By Chuck Mikolajczak
NEW YORK (Reuters) - U.S. stocks were set for a lower open on Thursday, with the S&P 500 on track for its first back-to-back daily drop in a month, amid investor concerns the U.S. Federal Reserve's stimulus may be scaled back sooner than hoped and over weak data in China.
The S&P 500 posted its biggest decline in three weeks on Wednesday, after minutes from the latest U.S. Federal Reserve meeting showed some officials were open to tapering large-scale asset purchases as early as at the June meeting.
The minutes came in the wake of comments earlier in the session by Fed Chairman Ben Bernanke, who said the Fed could scale back the pace of its bond purchases at one of the "next few meetings" if the economic recovery looked set to maintain forward momentum.
Adding to selling pressure, China's flash HSBC Purchasing Managers' Index for May fell to 49.6, slipping under the 50-point level which indicates expansion for the first time since October. That raised concerns the recovery in the world's second-largest economy has stalled and a sharper downturn may be on the horizon.
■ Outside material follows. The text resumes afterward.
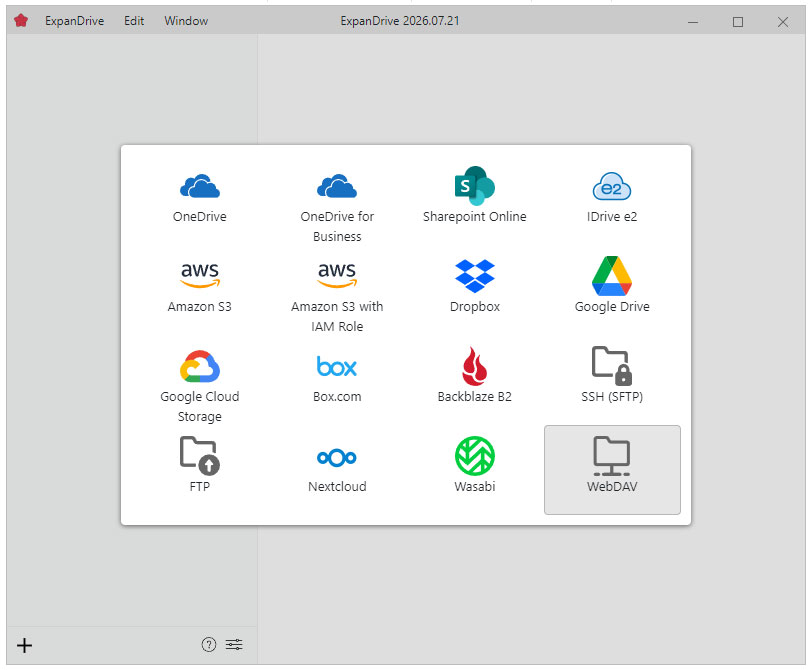Select Box.com service

(x=337, y=380)
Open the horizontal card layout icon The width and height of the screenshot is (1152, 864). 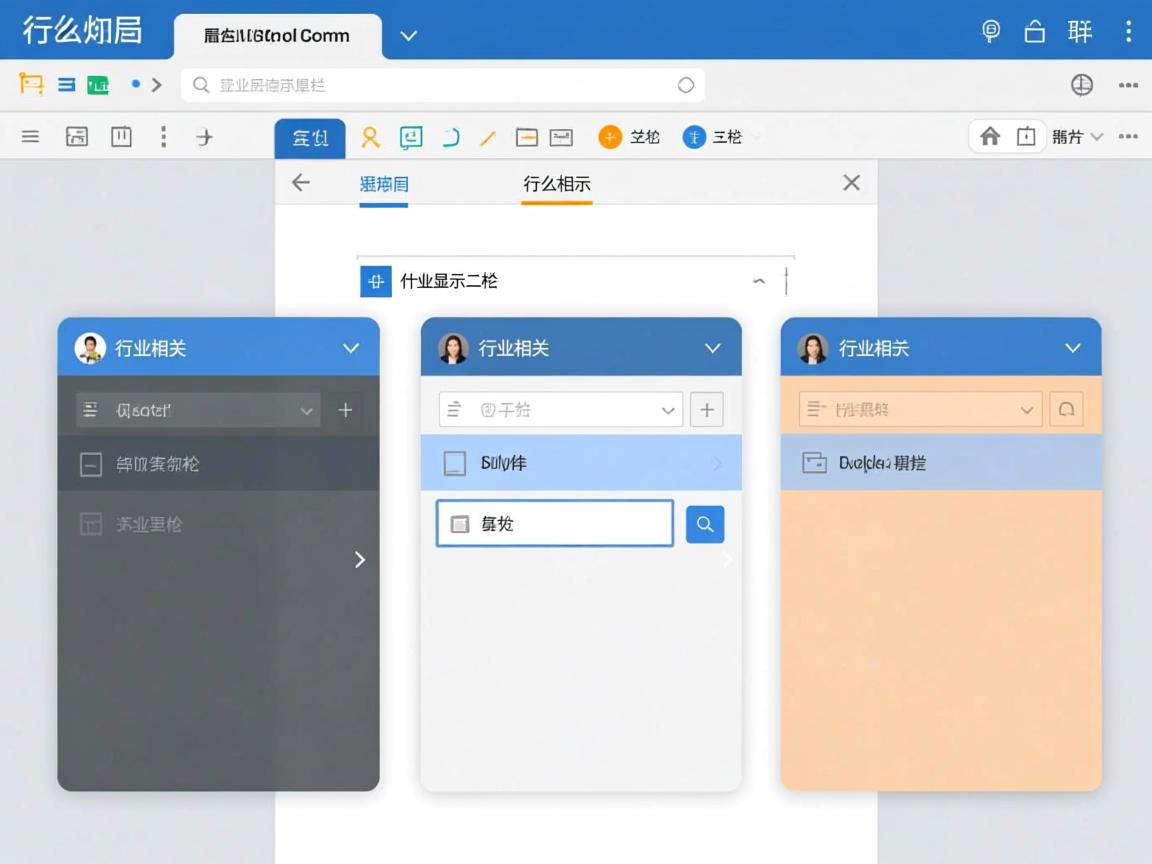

"We are kind of in a situation where all news is bad news in a way when the Fed starts to talk," said Peter Jankovskis, co-chief investment officer at OakBrook Investments LLC in Lisle, Illinois.
"They are pretty well maxed out...so you are kind of here waiting on the end game."
Separately, data in Europe showed that while the downturn across euro zone businesses eased slightly in May, the bloc's economy is likely to contract again in the second quarter.
In a bright spot, the number of Americans filing new claims for unemployment benefits dropped 23,000 to a seasonally adjusted 340,000, slightly better than expectations for a decline to 345,000, a report showed.
But U.S. manufacturing slowed for a second straight month in May, as the Markit Purchasing Managers Index fell to a seven-month low of 51.9 in May from 52.1 the previous month.
The benchmark S&P index has jumped 16.1 percent since the start of the year, boosted by slowly improving U.S. economic data and stimulus measures by central banks around the globe.
S&P 500 futures dropped 15.8 points and were below fair value, a formula that evaluates pricing by taking into account interest rates, dividends and time to expiration on the contract. Dow Jones industrial average futures lost 128 points, and Nasdaq 100 futures slumped 22.5 points.
Later in the session at 10:00 a.m. EDT (1400 GMT), housing market data will be released, in the form of the Federal Housing Finance Agency's home price index for March and new home sales for April.
Economists in a Reuters survey forecast new home sales to show a total of 425,000 annualized units compared with 417,000 in March.
Hewlett-Packard Co jumped 10.5 percent to $23.45 in premarket trade after the computer maker raised its 2013 earnings outlook after quarterly results beat low expectations.
Ralph Lauren Corp shares fell 3.8 percent to $181 before the opening bell after the fashion company reported sales that fell below its own projections.
Hormel Foods Corp reported a lower quarterly profit due to costs related to its Skippy acquisition, and higher grain costs and lower turkey meat prices at its Jennie-O Turkey stores.